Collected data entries
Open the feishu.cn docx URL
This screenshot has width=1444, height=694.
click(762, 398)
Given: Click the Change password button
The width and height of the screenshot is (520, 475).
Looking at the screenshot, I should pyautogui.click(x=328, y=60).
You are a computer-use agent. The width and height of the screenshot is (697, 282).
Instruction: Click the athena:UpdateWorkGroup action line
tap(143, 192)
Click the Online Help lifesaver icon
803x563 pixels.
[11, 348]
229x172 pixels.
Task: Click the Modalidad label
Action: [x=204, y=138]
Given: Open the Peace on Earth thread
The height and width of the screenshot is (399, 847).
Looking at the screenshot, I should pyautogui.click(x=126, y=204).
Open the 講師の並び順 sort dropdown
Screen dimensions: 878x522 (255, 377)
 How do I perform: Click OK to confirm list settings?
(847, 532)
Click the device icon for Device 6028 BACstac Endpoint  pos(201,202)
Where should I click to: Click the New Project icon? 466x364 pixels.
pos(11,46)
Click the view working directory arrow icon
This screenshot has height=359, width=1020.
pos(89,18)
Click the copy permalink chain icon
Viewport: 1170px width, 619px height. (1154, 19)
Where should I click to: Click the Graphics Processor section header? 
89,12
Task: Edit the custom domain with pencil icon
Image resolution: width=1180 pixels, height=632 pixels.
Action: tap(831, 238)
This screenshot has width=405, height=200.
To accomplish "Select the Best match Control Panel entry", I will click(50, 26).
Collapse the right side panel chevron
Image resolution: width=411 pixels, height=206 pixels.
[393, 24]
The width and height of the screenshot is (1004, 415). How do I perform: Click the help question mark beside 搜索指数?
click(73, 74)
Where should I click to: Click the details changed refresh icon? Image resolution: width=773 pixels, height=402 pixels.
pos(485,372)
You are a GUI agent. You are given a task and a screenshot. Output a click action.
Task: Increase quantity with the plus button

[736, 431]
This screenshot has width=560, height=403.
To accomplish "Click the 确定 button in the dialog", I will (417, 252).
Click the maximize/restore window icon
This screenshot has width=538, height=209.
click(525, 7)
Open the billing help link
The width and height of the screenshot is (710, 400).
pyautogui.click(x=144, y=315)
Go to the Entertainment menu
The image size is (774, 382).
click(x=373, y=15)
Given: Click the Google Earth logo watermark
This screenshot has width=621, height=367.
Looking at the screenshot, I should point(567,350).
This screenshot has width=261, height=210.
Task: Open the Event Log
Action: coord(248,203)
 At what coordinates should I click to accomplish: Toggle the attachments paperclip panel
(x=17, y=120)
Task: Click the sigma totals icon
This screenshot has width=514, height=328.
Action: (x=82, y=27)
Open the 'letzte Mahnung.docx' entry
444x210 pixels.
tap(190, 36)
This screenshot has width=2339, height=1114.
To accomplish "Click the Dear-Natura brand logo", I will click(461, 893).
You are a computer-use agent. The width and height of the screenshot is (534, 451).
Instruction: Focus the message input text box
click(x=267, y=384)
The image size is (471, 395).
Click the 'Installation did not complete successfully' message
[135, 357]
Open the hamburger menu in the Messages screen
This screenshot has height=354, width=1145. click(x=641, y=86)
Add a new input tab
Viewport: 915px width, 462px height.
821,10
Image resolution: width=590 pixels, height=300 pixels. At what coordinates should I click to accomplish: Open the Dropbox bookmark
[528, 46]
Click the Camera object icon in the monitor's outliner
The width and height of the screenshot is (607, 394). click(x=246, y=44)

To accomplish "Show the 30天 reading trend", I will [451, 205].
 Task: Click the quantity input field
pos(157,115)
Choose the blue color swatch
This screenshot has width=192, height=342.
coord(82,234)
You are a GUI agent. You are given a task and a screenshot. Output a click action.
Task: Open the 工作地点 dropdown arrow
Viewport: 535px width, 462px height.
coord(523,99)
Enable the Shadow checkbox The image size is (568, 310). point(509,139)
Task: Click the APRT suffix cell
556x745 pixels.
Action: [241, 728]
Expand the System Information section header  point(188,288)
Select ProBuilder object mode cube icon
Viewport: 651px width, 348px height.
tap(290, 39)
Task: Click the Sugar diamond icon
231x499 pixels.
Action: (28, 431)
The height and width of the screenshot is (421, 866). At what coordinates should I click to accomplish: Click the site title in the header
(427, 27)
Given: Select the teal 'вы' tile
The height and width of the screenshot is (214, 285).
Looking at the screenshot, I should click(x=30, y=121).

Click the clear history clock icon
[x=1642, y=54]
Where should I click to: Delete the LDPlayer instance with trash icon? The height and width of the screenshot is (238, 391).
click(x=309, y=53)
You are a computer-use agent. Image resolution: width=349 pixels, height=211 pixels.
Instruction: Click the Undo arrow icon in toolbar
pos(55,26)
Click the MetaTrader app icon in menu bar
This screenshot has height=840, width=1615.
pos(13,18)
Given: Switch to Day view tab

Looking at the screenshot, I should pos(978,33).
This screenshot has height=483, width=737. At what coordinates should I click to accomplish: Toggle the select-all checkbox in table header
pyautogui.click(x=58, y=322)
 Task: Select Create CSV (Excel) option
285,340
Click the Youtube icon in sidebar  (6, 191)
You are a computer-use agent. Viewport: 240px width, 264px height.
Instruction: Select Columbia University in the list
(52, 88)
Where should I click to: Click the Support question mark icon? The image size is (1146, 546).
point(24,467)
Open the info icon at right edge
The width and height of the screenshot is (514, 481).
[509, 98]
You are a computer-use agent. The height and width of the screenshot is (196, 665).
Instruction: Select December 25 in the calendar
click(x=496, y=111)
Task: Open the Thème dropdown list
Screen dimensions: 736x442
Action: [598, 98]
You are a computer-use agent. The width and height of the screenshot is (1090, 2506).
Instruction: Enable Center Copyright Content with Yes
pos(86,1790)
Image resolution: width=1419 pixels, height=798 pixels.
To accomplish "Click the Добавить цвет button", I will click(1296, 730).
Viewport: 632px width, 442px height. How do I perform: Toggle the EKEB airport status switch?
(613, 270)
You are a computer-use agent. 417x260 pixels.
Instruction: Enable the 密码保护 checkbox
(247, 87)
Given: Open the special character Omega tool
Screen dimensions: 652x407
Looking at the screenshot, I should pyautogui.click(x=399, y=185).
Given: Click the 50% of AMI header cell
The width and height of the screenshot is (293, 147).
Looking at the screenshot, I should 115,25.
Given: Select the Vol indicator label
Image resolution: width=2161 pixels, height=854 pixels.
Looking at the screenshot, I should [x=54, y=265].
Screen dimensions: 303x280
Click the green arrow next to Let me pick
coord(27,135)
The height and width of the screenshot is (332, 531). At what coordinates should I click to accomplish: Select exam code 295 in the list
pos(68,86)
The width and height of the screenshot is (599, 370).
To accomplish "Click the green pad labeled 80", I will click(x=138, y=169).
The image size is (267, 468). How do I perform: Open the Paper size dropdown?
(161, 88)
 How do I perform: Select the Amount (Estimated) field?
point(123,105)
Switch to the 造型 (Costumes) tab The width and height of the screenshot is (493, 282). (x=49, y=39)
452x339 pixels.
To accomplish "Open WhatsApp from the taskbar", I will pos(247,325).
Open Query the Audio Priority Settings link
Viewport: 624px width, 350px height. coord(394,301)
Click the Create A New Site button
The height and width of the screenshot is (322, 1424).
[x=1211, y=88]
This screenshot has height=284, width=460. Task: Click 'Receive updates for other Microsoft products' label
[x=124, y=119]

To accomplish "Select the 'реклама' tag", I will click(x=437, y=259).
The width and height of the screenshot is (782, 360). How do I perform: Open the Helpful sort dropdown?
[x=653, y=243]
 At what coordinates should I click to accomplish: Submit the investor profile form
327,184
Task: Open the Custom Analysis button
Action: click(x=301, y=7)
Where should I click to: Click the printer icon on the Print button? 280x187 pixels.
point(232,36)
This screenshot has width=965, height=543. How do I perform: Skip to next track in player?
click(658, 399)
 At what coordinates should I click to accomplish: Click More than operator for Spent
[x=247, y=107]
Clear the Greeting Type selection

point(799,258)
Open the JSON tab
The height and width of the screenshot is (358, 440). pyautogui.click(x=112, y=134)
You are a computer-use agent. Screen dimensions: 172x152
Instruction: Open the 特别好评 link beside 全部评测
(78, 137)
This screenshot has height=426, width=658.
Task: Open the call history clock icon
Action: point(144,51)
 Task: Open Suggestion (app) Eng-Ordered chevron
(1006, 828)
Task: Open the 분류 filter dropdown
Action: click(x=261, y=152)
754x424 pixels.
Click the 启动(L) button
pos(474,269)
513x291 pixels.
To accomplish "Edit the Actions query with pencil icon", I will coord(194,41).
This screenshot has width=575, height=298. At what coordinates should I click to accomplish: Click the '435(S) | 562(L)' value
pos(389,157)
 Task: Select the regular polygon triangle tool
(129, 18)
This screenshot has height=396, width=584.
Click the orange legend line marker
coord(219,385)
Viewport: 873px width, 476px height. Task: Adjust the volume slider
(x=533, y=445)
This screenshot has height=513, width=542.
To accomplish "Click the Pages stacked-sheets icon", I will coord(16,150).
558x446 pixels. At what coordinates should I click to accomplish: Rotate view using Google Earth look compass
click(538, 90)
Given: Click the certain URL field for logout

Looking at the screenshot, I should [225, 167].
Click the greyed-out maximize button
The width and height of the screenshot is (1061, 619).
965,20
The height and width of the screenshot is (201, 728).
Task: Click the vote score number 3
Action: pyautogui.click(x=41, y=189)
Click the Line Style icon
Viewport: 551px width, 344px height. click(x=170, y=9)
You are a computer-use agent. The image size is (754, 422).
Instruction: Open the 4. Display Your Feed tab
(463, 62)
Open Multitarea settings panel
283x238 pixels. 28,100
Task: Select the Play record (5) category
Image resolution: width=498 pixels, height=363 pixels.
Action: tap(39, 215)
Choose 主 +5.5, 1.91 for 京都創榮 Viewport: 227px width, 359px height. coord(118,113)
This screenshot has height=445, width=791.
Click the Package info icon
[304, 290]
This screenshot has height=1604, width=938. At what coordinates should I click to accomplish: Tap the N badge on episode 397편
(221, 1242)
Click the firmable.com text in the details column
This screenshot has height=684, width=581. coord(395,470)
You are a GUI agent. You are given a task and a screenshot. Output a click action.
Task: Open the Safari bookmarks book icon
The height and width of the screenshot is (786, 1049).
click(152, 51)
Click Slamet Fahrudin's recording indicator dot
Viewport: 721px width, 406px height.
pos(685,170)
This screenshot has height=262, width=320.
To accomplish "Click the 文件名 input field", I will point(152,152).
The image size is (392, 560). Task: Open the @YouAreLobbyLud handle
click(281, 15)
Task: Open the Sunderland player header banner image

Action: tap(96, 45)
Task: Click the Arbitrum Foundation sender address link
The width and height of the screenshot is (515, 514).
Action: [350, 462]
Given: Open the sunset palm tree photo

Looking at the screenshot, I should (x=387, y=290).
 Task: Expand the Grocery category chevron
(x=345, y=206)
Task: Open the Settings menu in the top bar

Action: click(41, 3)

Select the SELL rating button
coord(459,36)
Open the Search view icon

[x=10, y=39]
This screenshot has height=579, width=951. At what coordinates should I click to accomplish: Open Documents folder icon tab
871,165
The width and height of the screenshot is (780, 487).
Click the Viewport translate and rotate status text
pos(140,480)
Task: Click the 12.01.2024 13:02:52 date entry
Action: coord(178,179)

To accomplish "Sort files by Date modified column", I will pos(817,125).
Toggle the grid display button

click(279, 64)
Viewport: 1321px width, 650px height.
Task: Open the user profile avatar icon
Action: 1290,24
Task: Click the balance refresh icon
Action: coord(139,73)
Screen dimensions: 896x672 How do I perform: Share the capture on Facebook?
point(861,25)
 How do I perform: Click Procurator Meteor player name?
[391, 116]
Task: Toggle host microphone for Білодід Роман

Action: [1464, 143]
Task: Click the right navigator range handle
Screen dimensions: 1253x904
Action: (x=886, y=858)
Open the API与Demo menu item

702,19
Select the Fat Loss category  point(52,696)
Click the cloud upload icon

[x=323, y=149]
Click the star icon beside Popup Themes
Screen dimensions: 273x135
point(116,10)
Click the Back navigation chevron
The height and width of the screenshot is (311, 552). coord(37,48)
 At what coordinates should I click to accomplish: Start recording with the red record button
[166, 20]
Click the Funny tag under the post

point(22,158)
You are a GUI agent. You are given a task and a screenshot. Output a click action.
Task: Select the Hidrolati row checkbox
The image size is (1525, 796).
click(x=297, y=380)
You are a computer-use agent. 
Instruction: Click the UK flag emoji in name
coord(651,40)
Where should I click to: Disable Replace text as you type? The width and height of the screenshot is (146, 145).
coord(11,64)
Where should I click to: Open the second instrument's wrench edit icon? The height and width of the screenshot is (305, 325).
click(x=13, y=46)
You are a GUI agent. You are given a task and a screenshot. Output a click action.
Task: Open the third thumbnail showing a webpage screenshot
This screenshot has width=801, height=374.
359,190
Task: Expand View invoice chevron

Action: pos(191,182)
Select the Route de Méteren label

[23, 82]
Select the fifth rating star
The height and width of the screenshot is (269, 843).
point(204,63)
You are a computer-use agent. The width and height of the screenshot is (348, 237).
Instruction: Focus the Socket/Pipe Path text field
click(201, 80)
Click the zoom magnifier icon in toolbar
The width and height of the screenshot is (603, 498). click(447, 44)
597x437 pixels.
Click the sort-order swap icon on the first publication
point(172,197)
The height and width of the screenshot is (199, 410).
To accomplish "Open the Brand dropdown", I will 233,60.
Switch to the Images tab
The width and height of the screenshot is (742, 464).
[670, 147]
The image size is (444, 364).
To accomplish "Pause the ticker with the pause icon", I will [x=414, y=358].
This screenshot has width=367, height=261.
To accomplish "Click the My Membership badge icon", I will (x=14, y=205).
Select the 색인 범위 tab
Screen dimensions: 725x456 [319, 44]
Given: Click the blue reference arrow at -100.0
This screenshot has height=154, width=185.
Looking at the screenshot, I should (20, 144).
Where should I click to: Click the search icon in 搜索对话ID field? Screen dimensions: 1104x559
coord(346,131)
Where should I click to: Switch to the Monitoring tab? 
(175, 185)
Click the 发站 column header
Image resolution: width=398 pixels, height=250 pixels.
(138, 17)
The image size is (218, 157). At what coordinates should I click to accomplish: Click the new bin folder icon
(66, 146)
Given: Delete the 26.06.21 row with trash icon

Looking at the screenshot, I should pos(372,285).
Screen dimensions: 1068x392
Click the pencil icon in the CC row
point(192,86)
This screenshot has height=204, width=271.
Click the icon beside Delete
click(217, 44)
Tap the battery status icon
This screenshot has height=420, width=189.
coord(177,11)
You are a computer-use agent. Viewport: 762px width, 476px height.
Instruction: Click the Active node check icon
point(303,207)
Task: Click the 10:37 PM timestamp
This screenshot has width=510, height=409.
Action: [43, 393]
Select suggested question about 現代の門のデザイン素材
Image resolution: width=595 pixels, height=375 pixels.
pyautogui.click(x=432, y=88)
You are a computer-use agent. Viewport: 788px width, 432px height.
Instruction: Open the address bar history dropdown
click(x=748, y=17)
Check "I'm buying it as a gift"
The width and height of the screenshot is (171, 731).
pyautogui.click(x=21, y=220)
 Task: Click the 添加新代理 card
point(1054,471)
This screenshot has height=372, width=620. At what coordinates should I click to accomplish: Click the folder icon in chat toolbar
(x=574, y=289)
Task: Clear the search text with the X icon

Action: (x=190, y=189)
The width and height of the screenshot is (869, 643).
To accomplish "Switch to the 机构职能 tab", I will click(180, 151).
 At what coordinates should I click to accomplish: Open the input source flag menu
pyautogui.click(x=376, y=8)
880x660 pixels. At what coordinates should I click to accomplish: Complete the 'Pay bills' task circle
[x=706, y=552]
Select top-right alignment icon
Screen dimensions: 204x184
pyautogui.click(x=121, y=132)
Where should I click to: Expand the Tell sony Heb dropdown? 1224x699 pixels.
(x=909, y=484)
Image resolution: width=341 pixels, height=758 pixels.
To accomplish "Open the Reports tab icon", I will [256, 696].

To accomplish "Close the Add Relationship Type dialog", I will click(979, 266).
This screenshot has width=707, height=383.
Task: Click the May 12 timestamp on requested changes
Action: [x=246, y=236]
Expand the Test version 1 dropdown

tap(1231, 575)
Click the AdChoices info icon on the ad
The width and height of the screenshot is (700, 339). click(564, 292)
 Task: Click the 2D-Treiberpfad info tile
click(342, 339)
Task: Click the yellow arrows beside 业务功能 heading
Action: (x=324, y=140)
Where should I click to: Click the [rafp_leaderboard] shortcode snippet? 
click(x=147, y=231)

# Work to complete
Retype the entries exactly from the first line, stopping after the line with "Click the view working directory arrow icon".

# Answer for this exercise
Open the feishu.cn docx URL
This screenshot has width=1444, height=694.
click(762, 398)
Given: Click the Change password button
The width and height of the screenshot is (520, 475).
Looking at the screenshot, I should pyautogui.click(x=328, y=60).
You are a computer-use agent. The width and height of the screenshot is (697, 282).
Instruction: Click the athena:UpdateWorkGroup action line
tap(143, 192)
Click the Online Help lifesaver icon
803x563 pixels.
[11, 348]
229x172 pixels.
Task: Click the Modalidad label
Action: [x=204, y=138]
Given: Open the Peace on Earth thread
The height and width of the screenshot is (399, 847).
Looking at the screenshot, I should pyautogui.click(x=126, y=204).
Open the 講師の並び順 sort dropdown
Screen dimensions: 878x522 (255, 377)
 How do I perform: Click OK to confirm list settings?
(847, 532)
Click the device icon for Device 6028 BACstac Endpoint  pos(201,202)
Where should I click to: Click the New Project icon? 466x364 pixels.
pos(11,46)
Click the view working directory arrow icon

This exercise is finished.